You may remember this post from back in October. It’s about a puzzle in the November issue of Scientific American in which the goal was to determine if you could build a house of cards of the following design with exactly 100 cards. And if so, how many stories would the house have?

Triangular houses of cards

The answer was yes, an 8-story house built this way would have 100 cards. My solution hinged on the recognition that the numbers of cards for increasing story count is related to triangular numbers. I got the answer by using the equation for triangular numbers and the quadratic formula.

The folks at SciAm went about it a different way. They set up a table of story counts and card counts and took the first and second differences of the card counts. Like this:

Difference table

They reasoned that since the second differences were constant, the formula for the card count must be of the 2nd degree. They then determined the three coefficients of that 2nd degree formula via simultaneous equations.

At the end of the post, I said that although I preferred my solution, I wanted to learn more about difference tables. About a month ago, I was in a bookstore and saw J.F. Steffensen’s Interpolation on the shelf. Difference tables play a big role in the book, so I bought it. It helped that it’s a Dover reprint, so it was inexpensive.

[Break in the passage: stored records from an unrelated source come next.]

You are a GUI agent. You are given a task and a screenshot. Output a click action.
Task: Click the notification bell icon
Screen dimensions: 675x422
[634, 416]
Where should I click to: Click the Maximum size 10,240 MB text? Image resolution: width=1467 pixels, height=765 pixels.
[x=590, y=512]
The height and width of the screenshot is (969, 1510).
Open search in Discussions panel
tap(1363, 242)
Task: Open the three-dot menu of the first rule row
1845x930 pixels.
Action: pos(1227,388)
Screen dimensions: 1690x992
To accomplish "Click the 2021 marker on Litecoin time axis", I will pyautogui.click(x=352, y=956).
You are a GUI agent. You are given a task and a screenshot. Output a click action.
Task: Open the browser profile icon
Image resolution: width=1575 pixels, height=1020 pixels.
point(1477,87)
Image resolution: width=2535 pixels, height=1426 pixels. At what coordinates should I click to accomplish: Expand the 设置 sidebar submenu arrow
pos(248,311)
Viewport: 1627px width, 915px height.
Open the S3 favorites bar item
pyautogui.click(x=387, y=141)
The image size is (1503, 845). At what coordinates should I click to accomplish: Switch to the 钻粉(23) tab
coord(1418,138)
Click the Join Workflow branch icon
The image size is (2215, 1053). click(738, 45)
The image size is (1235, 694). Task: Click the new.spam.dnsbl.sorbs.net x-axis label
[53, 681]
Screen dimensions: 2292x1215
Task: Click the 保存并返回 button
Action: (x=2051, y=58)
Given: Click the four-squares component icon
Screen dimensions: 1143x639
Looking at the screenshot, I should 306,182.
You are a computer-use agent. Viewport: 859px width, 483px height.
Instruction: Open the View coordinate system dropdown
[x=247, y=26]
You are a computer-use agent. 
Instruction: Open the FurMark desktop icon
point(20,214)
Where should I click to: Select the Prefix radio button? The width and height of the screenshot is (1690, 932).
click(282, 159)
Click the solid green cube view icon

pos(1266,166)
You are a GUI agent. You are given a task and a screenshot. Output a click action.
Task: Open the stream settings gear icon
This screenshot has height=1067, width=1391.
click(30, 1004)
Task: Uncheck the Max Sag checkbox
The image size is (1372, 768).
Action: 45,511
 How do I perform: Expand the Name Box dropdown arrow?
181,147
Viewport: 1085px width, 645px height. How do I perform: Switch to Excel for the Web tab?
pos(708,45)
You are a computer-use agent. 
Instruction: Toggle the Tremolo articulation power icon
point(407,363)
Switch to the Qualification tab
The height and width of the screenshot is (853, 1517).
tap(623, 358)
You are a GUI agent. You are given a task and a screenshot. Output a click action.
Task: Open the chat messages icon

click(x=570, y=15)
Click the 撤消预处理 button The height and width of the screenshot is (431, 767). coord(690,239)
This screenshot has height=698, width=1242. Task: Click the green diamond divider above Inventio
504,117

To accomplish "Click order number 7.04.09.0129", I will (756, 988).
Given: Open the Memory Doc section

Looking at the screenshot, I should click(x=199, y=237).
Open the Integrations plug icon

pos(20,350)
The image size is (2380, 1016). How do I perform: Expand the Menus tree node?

I’ve been skimming the book to figure out which parts I want to dig into and found a really simple way to solve the house of cards puzzle with no algebra whatsoever. Start by building the difference table as SciAm did it. Then recognize that the constancy of the 2nd difference column lets you extend the table to whatever length you want.

Extended difference table

The part with the yellow background is the part of the table we did before. Since the 2nd difference column is constant, we can just write 3’s for every entry. Then we work backwards to fill in the rest. We extend the 1st difference column by adding 3 (the 2nd difference value) to each preceding value:

11+3=14 14+3=17 17+3=20 20+3=23

Then we fill in the Cards column by adding the 1st difference values to the preceding card count:

26+14=40 40+17=57 57+20=77 77+23=100

That 100 corresponds to Row 8 of the table, so an 8-story house of cards has 100 cards. I went further than was necessary to solve the puzzle just to show how easy it is. The numbers were small enough that I could do all the addition in my head.

It’s true that having a formula allows you to get the card count directly for any number of stories, while using the difference table this way forces you to calculate all the intermediate values. In general, it’s better to have the formula. But for this specific puzzle, the difference table is faster.